Zach Zebrowski

Profile
- Position: Quarterback

Personal information
- Born: June 8, 2001 (age 24) Decatur, Illinois, U.S.
- Listed height: 6 ft 2 in (1.88 m)
- Listed weight: 208 lb (94 kg)

Career information
- High school: East Ridge (Woodbury, Minnesota)
- College: Southern Illinois (2019–2022) Central Missouri (2023–2024)
- NFL draft: 2025: undrafted

Career history
- Edmonton Elks (2025);

Awards and highlights
- 2× Harlon Hill Trophy (2023, 2024); 2× AP First Team All-American (2023); 2× AFCA First Team All-American (2023, 2024); First Team All-MIAA (2023, 2024);

= Zach Zebrowski =

American football player (born 2001)

Zach Zebrowski (born June 8, 2001) is an American professional football quarterback. He previously played for the Southern Illinois Salukis and Central Missouri Mules, where he won the Harlon Hill Trophy for the 2023 and 2024 seasons.

==College career==
===Southern Illinois===
Zebrowski committed to play college football for Southern Illinois University.

In 2019, Zebrowski redshirted.

In 2020, Zebrowski appeared in one game against South Dakota State. He completed two of his five pass attempts for twelve yards.

In 2021, Zebrowski appeared in two games: Dayton and South Dakota State. He completed one pass for eight yards alongside one carry for two yards against Dayton and recorded no stats against South Dakota State.

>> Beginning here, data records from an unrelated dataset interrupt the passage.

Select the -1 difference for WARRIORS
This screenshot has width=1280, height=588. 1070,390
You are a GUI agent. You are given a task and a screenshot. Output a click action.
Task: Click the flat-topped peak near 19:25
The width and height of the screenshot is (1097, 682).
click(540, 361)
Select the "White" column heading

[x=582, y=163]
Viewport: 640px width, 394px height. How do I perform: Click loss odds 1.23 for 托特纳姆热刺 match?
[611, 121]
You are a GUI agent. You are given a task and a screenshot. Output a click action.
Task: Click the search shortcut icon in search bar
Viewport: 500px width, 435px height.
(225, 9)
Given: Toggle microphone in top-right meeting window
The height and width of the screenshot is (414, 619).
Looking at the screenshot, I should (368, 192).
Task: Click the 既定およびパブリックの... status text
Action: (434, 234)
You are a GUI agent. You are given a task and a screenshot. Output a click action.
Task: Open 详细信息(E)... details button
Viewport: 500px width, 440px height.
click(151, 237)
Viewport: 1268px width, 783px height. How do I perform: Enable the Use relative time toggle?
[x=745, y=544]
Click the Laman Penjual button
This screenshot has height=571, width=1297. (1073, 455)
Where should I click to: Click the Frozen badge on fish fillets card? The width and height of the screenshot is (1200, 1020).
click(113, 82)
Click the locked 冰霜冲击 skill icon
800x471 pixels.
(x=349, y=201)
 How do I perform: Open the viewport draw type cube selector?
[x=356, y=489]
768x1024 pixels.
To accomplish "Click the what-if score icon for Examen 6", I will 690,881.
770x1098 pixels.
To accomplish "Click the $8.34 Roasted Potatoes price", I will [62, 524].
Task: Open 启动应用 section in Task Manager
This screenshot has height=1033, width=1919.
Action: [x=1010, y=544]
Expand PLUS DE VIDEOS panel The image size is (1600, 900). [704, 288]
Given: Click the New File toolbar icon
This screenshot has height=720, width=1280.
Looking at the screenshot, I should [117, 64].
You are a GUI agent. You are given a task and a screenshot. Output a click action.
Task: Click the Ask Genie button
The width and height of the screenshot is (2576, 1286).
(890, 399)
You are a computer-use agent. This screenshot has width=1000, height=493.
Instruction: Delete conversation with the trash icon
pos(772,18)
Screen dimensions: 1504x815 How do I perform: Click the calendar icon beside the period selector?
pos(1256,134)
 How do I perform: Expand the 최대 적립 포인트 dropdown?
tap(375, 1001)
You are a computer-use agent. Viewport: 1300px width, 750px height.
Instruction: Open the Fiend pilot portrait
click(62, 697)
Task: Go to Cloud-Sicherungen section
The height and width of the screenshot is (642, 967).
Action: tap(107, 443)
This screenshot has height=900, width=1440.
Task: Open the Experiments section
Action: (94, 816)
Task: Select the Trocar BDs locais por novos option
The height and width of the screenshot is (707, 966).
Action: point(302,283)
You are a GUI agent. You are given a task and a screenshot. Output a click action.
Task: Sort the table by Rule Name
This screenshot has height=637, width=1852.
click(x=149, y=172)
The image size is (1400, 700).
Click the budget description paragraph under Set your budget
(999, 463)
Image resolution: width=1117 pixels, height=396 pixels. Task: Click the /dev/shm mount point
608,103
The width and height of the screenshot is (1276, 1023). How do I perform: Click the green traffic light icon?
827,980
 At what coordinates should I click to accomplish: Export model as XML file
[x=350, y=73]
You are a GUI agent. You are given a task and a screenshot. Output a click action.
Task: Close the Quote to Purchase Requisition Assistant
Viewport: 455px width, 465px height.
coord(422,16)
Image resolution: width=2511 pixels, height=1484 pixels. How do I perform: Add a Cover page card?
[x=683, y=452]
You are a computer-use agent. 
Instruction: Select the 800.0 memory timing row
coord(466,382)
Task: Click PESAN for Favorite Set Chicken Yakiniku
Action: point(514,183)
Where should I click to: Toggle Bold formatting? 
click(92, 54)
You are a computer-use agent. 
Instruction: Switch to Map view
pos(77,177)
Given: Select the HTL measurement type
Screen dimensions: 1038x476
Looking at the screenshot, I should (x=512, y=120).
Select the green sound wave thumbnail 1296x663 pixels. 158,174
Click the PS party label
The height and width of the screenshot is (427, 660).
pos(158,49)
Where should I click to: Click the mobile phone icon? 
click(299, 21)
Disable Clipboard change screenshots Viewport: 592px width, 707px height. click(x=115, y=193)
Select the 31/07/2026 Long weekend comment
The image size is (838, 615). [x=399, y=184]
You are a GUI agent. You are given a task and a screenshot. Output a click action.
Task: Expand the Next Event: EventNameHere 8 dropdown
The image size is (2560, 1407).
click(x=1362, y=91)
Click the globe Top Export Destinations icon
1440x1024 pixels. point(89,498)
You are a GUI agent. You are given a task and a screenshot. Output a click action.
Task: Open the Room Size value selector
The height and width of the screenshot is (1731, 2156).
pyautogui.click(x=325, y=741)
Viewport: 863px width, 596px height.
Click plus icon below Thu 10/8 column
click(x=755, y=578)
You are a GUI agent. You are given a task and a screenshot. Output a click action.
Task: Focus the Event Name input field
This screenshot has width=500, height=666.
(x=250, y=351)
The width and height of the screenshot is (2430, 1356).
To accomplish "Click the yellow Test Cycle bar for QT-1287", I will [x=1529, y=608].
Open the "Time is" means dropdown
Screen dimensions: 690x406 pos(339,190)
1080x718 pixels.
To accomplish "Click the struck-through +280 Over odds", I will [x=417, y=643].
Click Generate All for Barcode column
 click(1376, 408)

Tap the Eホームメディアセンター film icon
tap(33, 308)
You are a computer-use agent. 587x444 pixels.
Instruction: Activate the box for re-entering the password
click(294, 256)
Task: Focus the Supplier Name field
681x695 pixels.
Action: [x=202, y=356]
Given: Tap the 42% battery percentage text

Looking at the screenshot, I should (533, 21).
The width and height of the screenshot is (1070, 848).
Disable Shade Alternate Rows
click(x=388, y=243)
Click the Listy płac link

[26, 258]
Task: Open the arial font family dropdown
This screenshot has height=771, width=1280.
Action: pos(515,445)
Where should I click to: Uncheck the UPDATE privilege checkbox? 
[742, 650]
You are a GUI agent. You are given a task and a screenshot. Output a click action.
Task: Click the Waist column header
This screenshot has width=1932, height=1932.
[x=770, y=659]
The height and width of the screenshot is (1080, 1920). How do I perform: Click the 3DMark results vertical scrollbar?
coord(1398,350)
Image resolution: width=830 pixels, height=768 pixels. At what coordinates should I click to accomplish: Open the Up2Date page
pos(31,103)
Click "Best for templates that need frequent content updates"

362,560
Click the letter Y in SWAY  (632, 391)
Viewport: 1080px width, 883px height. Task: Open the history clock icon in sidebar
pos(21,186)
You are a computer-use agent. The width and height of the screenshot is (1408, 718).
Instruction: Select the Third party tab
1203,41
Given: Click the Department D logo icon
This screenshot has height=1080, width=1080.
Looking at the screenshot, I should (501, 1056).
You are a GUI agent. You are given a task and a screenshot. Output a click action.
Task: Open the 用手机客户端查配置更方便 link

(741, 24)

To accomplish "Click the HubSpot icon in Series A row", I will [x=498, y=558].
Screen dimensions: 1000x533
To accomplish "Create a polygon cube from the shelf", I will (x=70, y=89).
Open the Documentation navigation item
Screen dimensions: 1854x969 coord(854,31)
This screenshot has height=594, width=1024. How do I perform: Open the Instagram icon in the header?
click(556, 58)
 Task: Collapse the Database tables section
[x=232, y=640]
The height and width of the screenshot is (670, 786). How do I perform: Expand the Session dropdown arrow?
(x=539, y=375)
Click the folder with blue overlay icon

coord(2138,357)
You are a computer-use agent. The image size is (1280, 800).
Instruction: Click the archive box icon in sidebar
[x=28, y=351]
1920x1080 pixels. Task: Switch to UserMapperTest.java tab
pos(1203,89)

In 2022, Zebrowski was the team's backup and appeared in four games. On the season he completed four of his five passes for 31 yards and his first-career touchdown. Against Incarnate Word he completed all three of his pass attempts for 33 yards and his lone touchdown. In that game he also tallied 31 rushing yards on two carries. Following the season, he announced he would enter the transfer portal.

===Central Missouri===
In 2023, Zebrowski transferred to the University of Central Missouri. He played and started all thirteen of the team's games and lead them to an 11–2 record. In his first game against Missouri Western, he threw for 390 yards and five touchdowns. He threw multiple touchdown passes in every single game of the season, including eight against Emporia State. He led the Mules to a 9–1 conference record which earned them a share of the conference championship alongside Pittsburg State. In the first round of the playoffs, the team beat Henderson State 56–14, as Zebrowski threw for 467 yards and seven touchdowns. Against Harding he threw for 425 yards and five touchdowns despite losing by a single point to the eventual champions 35–34. Following the season he was named First Team All-MIAA and was named as the winner of the Harlon Hill Trophy.

===Statistics===

| Year | Team | Games |  | Passing |  |  |  |  |  |  |  | Rushing |  |  |  |
| GP | Record | Comp | Att | Pct | Yards | Avg | TD | Int | Rate | Att | Yards | Avg | TD |
| 2019 | Southern Illinois | DNP |  |  |  |  |  |  |  |  |  |  |  |  |  |
| 2020 | Southern Illinois | 1 | — | 2 | 5 | 40.0 | 12 | 6.0 | 0 | 0 | 60.2 | 1 | 0 | 0.0 | 0 |
| 2021 | Southern Illinois | 2 | — | 1 | 1 | 100.0 | 8 | 8.0 | 0 | 0 | 167.2 | 1 | 2 | 2.0 | 0 |
| 2022 | Southern Illinois | 4 | — | 4 | 5 | 80.0 | 37 | 9.3 | 1 | 0 | 208.2 | 2 | 31 | 15.5 | 0 |
| 2023 | Central Missouri | 13 | 11–2 | 417 | 602 | 69.3 | 5,157 | 8.6 | 61 | 5 | 173.0 | 101 | 533 | 5.3 | 2 |
| 2024 | Central Missouri | 12 | 9–3 | 372 | 553 | 67.3 | 4,724 | 8.5 | 40 | 12 | 158.6 | 132 | 599 | 4.5 | 10 |
| Career |  | 32 | 20−5 | 796 | 1,166 | 68.3 | 9,938 | 8.5 | 102 | 17 | 165.8 | 237 | 1,165 | 4.9 | 12 |

== Professional career ==
After going undrafted in the 2025 NFL draft, Zebrowski was invited to rookie mini-camp on a tryout basis with the Minnesota Vikings.

On December 22, 2025, the Edmonton Elks of the Canadian Football League signed Zebrowski. He was released on May 31, 2026, as part of final roster cuts.

==Personal life==
Zebrowski's dad, Jim, is the offensive coordinator and quarterbacks coach for the University of Kansas and was the head football coach for Lakeland College—now Lakeland University.